## Te doen
1. Wie zijn volgens het fragment over de eurocrisis de auteurs van het boek Nur Deutschland kan den Euro retten?
2. Zet het fragment over de eurocrisis en het Duitse loonbeleid voort na de laatste zin.

══ Tekstfragment ══

Het boek Nur Deutschland kan den Euro retten laat een andere stem horen. Auteurs zijn de linkse economen Heiner Flassbeck en Costas Lapavitsas. Zij stellen dat Duitsland door zijn beleid van loonmatiging de hoofdverantwoordelijke is voor de eurocrisis. Loonmatiging en zelfs loondalingen hebben de Duitse exportmarkten een enorme impuls gegeven, maar hebben ook voor een groot onevenwicht in de eurozone gezorgd. De Zuid-Europese producten werden door de Duitse uit de markt geprijsd. Volgens Flassbeck en Lapavitsas hebben de Duitsers de fout gemaakt de loonevolutie niet te koppelen aan de productiviteitsgroei. Dat veroorzaakt altijd grote economische problemen, stellen ze.

Eigenlijk heeft Duitsland de kosten voor het herstel van zijn concurrentievermogen — een operatie ingezet op het moment dat de euro in de steigers stond — afgewenteld op Zuid-Europa. Nu moet Duitsland het geweer van schouder veranderen en kiezen voor het stimuleren van de interne vraag via hogere lonen. Zo wordt het onevenwicht hersteld en kan Duitsland de muntunie redden.

Er valt op het eerste gezicht wel wat te zeggen voor de analyse van Flassbeck en Lapavitsas, maar wat ze in het boek niet vermelden is dat Duitsland al een paar jaar gekozen heeft voor loonstijgingen die zelfs boven de inflatie uitkomen. Ondanks dit bijgestuurde beleid is de concurrentiepositie van EU-lidstaten zoals Griekenland en Italië amper verbeterd. Enkel Spanje doet het wat beter, maar dat is vooral het gevolg van de interne devaluatie die de Spanjaarden via loonmatiging hebben doorgevoerd, net zoals Duitsland meer dan tien jaar geleden.

═══
══ Verzamelde gegevens ══

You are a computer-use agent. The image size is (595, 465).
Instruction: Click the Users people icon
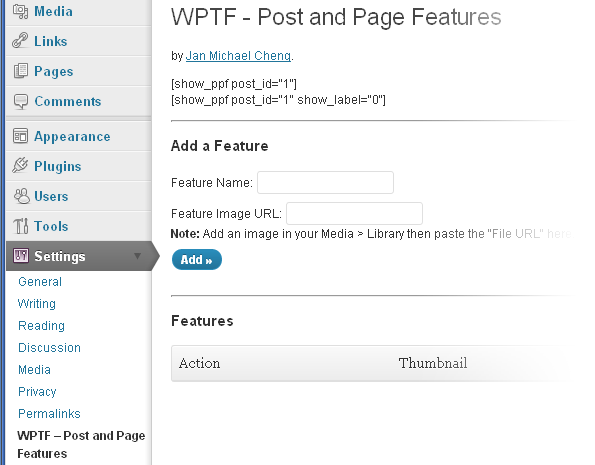[21, 196]
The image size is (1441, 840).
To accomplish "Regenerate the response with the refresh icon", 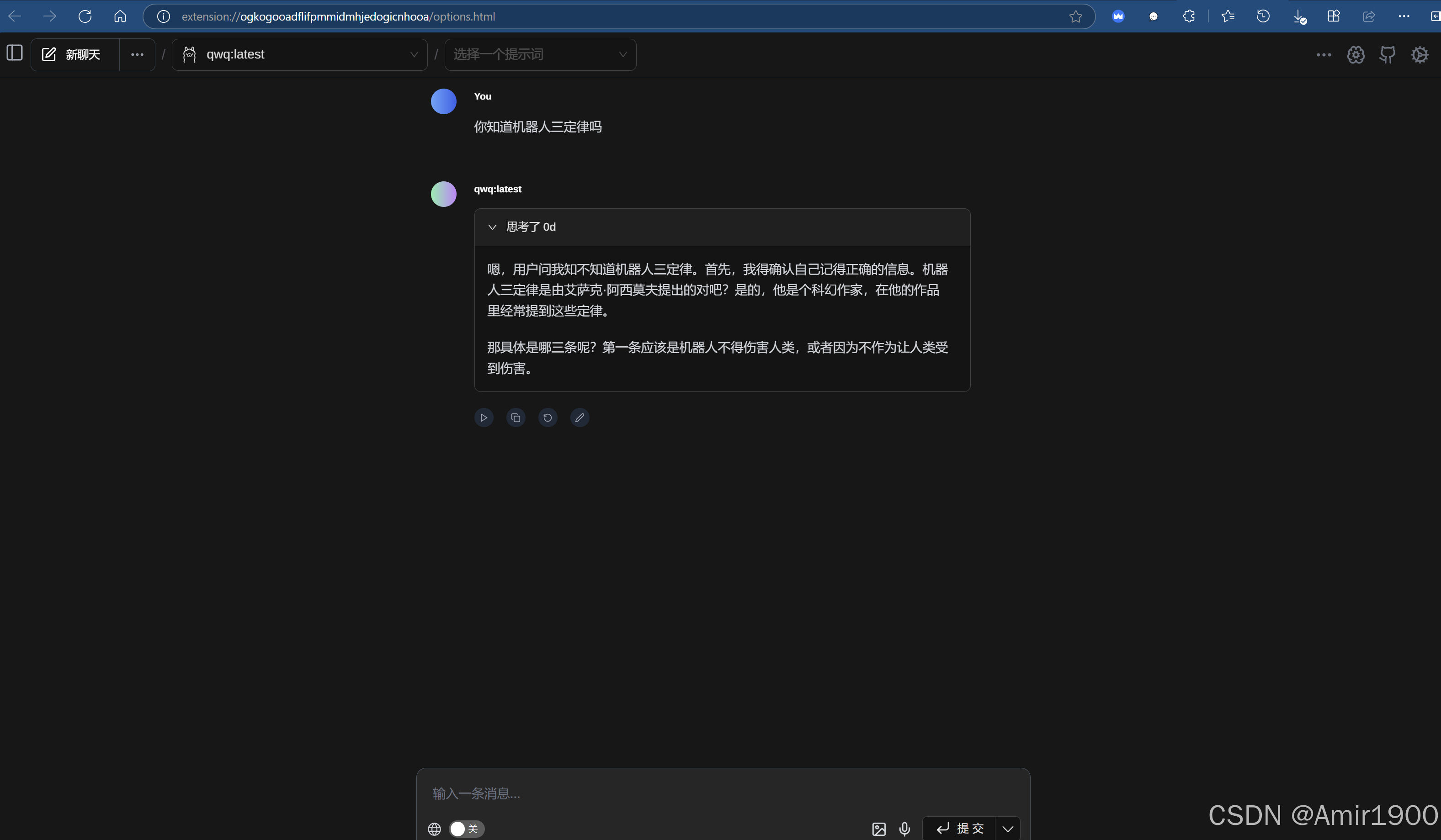I will [x=547, y=417].
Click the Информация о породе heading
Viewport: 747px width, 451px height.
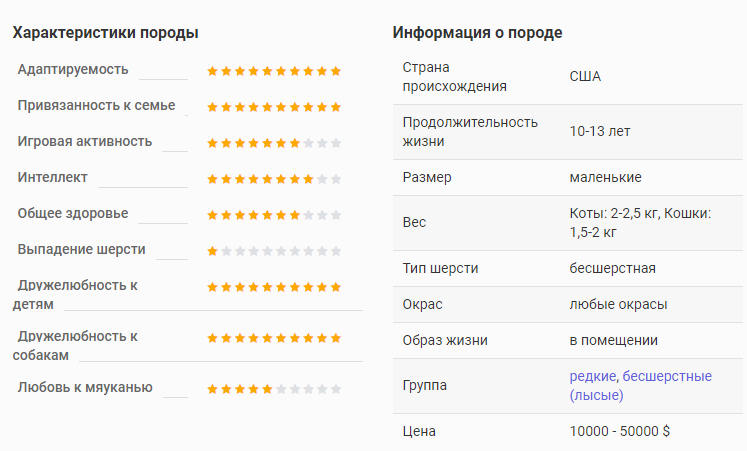pyautogui.click(x=477, y=32)

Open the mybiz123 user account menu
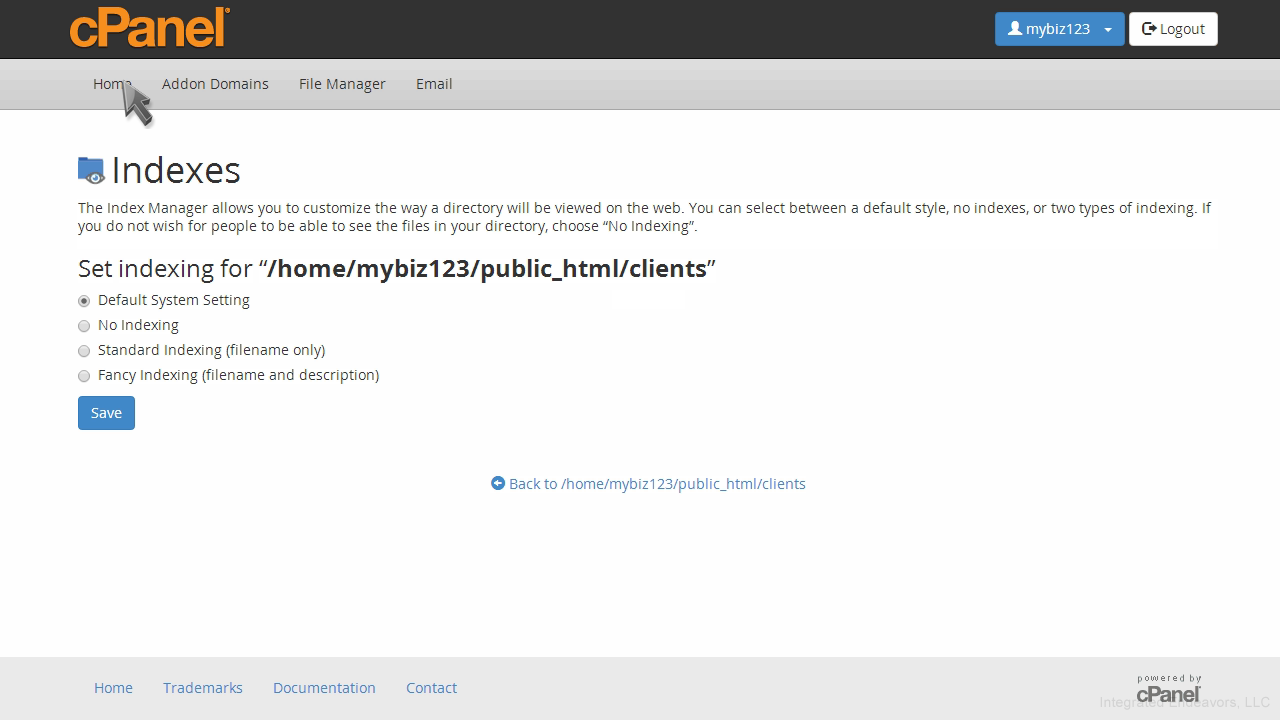(x=1056, y=29)
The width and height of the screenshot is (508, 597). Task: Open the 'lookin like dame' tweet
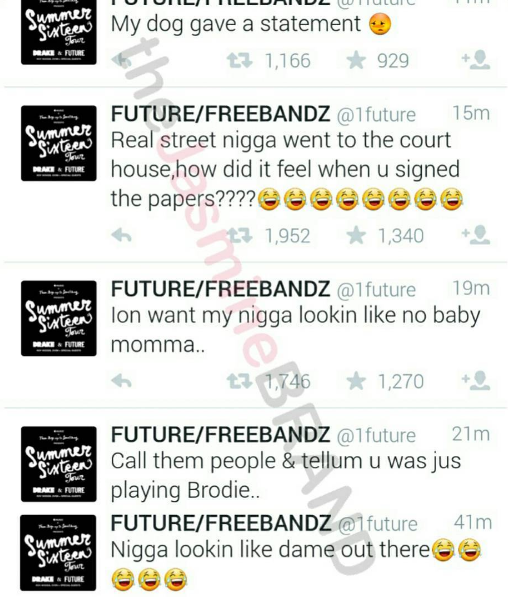[x=296, y=564]
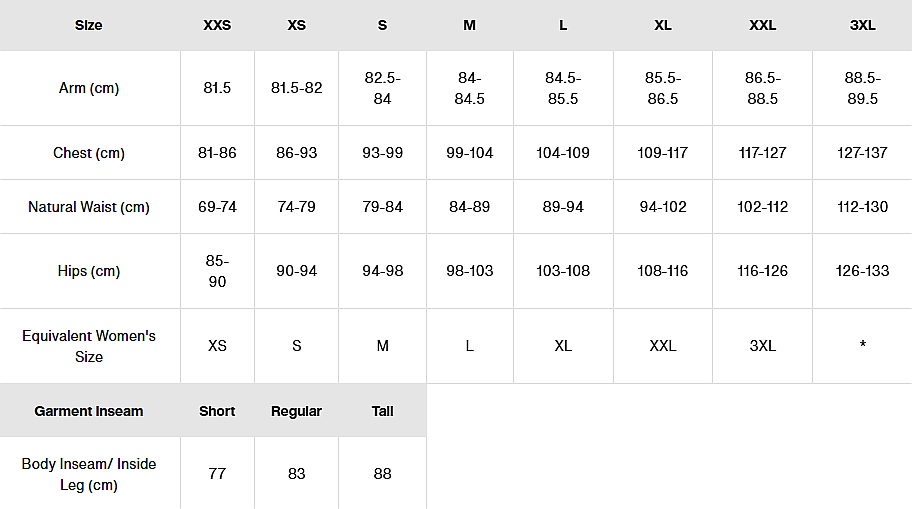Image resolution: width=912 pixels, height=509 pixels.
Task: Click the XXS size column header
Action: 217,25
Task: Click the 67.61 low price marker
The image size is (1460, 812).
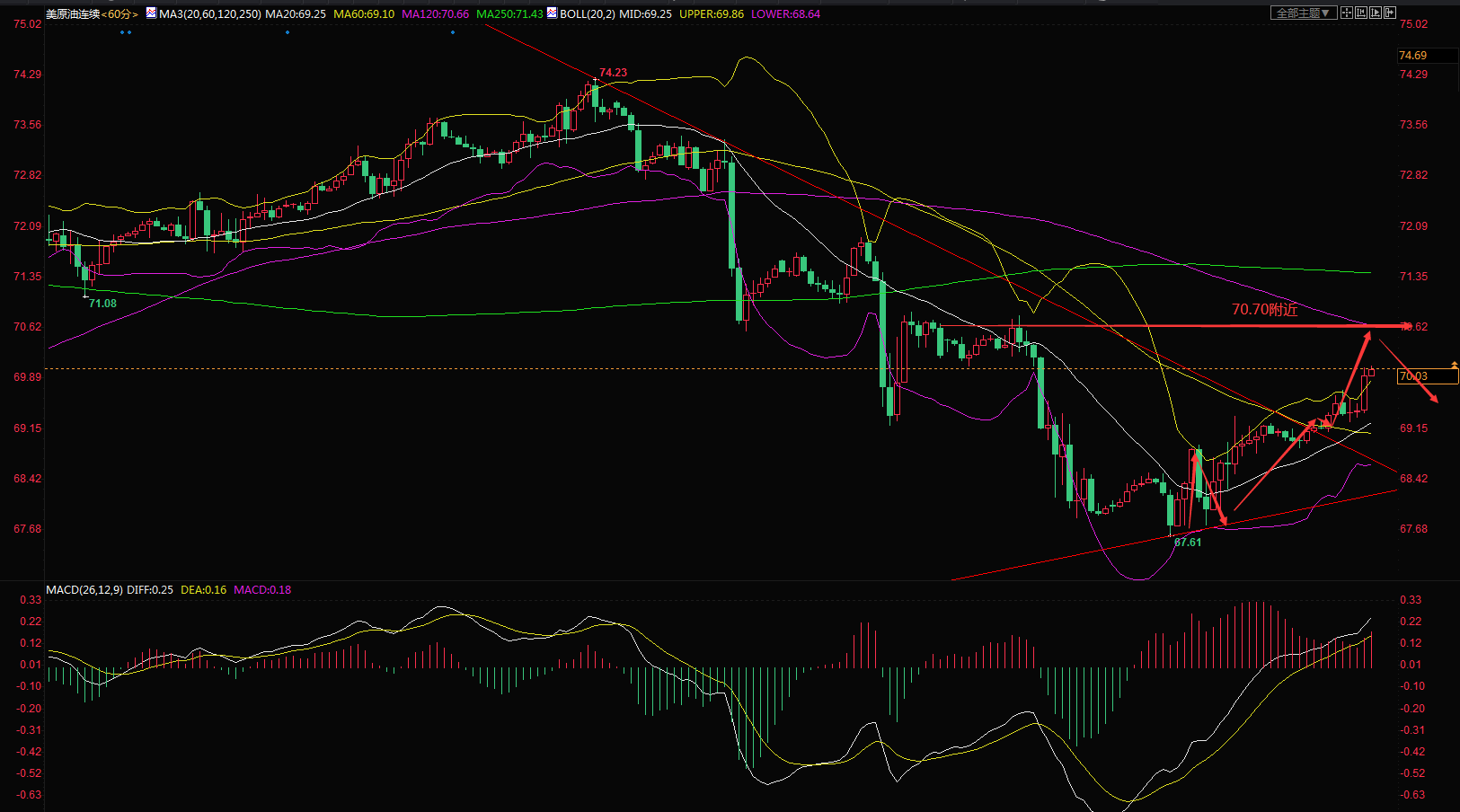Action: [1187, 543]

═══

## Antwoorden
1. De linkse economen Heiner Flassbeck en Costas Lapavitsas.

2.
Flassbeck en Lapavitsas zijn ook tegenstanders van de besparingspolitiek. Ze bepleiten een stimuleringsbeleid waarbij de Zuid-Europese landen hun overheidstekorten niet direct moeten afbouwen. In Duitsland geldt dat als een vloek, maar Flassbeck is met zijn standpunt gewoon trouw aan zijn aloude economische principes. Eind jaren negentig was hij een medewerker van de sociaaldemocratische minister van Financiën Oskar Lafontaine. Lafontaine pleitte in de regering-Schröder voor een neokeynesiaans stimuleringsbeleid, maar kreeg nul op het rekest. Hij nam ontslag en Flassbeck volgde hem.

Opvallend is dat de auteurs gewonnen zijn voor een tijdelijke grexit, om de Griekse economie ademruimte te geven. Op dat vlak sluiten Flassbeck en Lapavitsas aan bij de voorstellen van Hans-Werner Sinn die al een tijd oproept om Griekenland een paar jaar uit de eurozone te zetten.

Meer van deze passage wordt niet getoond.